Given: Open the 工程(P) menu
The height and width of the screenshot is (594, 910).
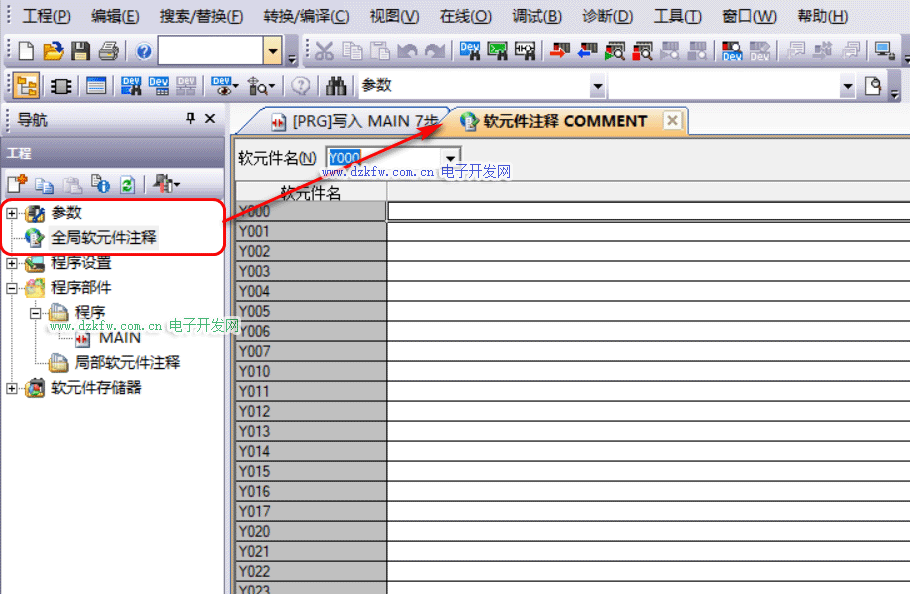Looking at the screenshot, I should 46,16.
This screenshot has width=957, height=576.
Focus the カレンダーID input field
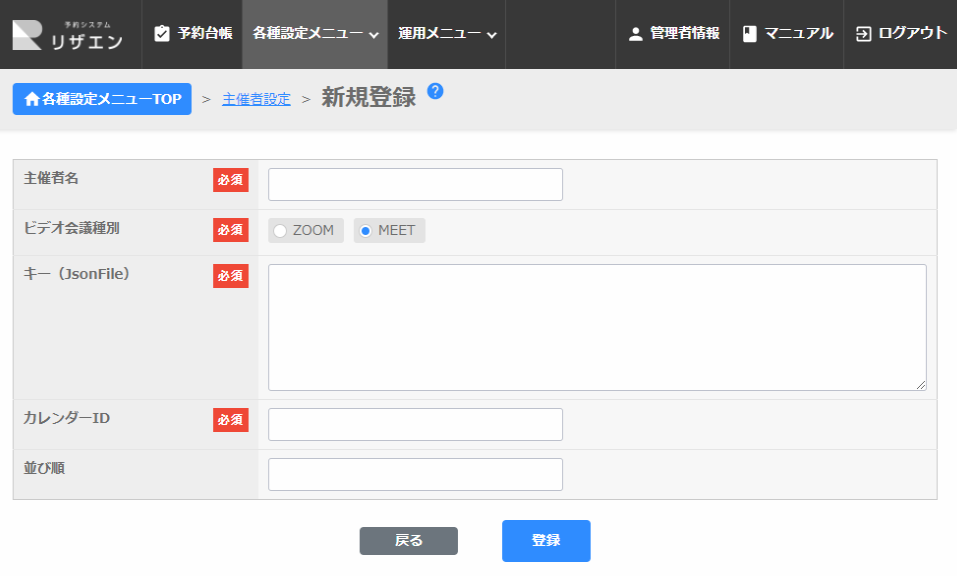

-- -- --

_DIRECTIONS FOR THIS TASK_.
Would you give the entries above again verbatim, omitting the images they contain?

_ANSWER AREA_.
Given: Open the 工程(P) menu
The height and width of the screenshot is (594, 910).
Looking at the screenshot, I should 46,16.
This screenshot has width=957, height=576.
Focus the カレンダーID input field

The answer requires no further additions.